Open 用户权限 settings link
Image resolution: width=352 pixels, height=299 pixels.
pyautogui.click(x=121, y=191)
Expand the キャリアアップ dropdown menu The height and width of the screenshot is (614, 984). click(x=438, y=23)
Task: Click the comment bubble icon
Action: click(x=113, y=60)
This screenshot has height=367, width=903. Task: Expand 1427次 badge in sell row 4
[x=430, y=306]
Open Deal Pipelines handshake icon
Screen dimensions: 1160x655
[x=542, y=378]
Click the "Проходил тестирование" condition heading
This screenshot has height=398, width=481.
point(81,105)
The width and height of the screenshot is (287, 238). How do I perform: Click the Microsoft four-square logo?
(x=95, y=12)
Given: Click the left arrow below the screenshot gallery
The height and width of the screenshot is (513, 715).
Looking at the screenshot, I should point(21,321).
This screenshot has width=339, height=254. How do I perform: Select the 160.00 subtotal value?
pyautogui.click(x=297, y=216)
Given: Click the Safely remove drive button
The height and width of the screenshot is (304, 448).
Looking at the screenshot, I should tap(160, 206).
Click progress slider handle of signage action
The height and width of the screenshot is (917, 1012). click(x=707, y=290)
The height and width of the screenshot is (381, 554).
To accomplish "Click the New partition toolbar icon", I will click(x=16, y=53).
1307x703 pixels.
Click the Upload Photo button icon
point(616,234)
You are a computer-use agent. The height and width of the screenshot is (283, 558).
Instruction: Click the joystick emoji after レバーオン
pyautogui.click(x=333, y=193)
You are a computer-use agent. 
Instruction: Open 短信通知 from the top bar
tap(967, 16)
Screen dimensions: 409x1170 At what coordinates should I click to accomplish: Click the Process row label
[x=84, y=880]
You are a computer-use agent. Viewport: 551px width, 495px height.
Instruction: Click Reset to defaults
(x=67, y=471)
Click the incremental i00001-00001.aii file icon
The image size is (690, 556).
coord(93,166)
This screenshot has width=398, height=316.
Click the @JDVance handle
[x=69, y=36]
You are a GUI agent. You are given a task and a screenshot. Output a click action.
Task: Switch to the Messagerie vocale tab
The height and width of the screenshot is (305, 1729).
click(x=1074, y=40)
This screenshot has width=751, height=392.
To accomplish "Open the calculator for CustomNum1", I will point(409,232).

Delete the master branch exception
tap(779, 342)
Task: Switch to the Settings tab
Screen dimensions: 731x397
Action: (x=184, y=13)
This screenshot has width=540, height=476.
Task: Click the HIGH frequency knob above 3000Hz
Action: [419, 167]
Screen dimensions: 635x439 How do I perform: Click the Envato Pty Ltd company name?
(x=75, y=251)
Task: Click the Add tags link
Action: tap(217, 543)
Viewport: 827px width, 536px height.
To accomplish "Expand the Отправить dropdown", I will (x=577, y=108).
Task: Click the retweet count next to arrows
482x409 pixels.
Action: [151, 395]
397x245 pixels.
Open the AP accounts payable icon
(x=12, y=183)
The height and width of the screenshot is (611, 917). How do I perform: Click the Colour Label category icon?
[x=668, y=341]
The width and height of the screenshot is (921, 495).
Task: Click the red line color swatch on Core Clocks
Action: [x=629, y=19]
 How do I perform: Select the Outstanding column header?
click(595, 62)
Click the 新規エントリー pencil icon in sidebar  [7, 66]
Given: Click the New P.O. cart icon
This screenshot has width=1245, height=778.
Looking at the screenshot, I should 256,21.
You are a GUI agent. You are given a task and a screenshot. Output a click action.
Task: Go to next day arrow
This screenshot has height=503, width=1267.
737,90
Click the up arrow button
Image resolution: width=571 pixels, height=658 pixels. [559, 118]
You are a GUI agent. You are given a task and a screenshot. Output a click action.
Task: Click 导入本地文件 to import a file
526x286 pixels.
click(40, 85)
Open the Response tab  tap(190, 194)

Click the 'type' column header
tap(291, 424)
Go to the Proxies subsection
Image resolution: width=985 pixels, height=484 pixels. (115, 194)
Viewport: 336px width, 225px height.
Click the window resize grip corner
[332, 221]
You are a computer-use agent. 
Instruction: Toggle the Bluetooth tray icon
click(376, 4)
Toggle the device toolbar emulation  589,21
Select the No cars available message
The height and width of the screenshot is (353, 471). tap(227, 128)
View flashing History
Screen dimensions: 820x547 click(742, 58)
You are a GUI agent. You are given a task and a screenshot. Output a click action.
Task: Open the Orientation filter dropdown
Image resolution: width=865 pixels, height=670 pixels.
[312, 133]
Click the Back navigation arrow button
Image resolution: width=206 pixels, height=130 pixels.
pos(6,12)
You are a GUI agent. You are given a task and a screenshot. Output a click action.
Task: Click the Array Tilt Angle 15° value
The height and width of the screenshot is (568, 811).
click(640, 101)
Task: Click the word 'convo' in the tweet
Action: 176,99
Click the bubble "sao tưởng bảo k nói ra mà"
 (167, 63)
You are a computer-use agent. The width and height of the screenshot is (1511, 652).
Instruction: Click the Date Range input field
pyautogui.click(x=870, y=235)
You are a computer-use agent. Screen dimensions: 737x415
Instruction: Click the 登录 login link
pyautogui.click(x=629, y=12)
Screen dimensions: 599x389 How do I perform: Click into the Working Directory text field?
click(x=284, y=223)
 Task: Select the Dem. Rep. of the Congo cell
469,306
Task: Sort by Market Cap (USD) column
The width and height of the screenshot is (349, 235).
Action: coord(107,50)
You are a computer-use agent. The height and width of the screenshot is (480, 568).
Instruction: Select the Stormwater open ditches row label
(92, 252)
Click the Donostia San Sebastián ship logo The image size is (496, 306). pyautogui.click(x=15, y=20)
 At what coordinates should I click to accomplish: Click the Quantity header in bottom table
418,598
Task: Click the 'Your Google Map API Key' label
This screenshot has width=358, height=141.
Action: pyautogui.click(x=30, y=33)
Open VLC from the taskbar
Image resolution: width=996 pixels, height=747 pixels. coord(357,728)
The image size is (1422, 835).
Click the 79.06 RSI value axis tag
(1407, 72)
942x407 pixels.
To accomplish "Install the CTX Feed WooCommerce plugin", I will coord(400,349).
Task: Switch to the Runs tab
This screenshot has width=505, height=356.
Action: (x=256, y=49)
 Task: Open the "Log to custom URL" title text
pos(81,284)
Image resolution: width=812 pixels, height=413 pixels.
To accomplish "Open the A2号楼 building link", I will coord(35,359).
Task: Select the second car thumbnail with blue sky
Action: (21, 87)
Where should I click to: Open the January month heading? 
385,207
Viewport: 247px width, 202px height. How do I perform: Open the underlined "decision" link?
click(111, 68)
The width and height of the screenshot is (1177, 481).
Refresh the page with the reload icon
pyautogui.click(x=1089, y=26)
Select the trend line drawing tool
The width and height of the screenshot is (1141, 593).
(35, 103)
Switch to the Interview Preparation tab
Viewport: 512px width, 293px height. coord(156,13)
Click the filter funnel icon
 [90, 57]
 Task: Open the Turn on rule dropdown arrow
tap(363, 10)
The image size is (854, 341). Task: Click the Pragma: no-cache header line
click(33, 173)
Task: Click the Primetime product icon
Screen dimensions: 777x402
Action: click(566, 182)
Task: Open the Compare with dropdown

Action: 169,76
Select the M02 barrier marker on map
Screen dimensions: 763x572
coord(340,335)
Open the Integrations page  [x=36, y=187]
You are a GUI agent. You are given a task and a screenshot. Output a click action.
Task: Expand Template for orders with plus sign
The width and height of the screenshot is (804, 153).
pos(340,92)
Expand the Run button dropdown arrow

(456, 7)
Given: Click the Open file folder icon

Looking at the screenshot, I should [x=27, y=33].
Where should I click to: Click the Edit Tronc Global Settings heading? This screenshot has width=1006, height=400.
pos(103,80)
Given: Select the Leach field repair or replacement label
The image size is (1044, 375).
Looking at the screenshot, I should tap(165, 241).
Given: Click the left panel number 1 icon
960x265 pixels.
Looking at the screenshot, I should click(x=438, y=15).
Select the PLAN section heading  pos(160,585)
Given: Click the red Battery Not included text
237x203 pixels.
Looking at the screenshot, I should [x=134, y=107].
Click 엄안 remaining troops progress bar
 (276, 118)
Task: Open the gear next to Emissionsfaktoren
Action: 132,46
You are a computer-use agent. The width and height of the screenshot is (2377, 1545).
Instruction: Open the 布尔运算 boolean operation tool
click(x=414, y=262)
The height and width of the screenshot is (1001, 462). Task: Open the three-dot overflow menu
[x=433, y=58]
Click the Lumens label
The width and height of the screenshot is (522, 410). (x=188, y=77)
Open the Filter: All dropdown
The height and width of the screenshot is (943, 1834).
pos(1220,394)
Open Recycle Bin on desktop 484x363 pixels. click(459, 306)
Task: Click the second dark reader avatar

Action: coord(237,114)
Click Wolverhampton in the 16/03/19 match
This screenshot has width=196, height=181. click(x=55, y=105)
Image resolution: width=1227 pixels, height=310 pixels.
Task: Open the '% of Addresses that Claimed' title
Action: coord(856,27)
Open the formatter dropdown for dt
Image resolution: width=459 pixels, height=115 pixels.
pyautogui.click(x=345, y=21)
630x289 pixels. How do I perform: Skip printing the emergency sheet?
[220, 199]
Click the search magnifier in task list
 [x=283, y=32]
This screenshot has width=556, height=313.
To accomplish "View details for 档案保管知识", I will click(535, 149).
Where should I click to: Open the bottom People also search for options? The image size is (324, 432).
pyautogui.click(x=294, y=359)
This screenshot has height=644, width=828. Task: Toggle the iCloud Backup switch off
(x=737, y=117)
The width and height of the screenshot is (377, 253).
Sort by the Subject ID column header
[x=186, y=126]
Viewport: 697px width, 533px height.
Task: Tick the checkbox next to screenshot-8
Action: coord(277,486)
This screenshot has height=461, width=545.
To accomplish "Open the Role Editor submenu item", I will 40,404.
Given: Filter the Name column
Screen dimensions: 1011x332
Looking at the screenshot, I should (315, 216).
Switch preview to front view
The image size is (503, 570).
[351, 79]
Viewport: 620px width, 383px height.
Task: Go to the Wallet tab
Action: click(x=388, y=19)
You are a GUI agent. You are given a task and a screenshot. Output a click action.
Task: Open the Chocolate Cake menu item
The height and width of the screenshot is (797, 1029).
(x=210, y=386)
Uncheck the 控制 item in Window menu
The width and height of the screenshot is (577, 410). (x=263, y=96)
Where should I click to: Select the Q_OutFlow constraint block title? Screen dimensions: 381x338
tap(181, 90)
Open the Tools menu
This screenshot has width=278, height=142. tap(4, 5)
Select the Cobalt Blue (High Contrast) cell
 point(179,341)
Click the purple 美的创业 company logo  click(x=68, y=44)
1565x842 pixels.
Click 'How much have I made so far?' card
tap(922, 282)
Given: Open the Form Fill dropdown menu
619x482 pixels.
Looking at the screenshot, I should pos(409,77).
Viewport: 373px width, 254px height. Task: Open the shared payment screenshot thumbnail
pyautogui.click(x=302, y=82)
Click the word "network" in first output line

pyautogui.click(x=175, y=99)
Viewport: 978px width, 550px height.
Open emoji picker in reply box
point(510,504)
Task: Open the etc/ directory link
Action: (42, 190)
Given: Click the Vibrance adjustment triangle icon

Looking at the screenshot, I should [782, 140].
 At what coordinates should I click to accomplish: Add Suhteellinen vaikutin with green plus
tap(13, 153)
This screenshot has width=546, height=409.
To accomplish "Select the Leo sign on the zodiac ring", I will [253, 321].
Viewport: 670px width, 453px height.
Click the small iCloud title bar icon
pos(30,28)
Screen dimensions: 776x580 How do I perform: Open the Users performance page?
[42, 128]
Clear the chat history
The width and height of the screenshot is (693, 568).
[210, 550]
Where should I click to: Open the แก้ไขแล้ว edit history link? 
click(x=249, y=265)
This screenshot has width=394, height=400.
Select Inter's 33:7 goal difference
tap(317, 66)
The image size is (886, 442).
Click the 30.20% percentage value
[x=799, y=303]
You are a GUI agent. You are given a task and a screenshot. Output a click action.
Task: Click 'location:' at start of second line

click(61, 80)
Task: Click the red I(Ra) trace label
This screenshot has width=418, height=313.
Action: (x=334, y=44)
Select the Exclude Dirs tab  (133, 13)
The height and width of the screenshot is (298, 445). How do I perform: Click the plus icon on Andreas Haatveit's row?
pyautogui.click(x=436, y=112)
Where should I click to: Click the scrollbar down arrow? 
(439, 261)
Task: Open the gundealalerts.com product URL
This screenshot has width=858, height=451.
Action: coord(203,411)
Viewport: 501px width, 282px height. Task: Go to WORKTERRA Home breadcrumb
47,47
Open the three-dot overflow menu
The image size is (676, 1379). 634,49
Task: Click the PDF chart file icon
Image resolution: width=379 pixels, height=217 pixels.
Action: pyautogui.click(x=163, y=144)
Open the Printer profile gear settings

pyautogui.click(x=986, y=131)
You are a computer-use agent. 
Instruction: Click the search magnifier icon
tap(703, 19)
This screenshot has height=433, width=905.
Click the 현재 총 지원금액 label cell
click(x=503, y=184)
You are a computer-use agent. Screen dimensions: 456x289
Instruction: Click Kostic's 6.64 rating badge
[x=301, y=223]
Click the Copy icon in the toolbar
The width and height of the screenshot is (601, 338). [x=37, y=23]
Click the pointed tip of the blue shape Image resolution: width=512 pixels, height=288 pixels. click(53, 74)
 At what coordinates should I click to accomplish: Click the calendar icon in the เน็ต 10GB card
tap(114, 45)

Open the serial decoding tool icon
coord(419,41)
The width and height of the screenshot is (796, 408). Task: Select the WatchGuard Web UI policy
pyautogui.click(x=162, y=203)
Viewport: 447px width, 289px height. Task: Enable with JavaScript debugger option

◆ ◆ ◆ ◆ ◆ ◆ ◆

# Task to carry out
Taking the lines of the listing one by one, count those that contain "computer", and answer with the number only.

# Solution to the problem
10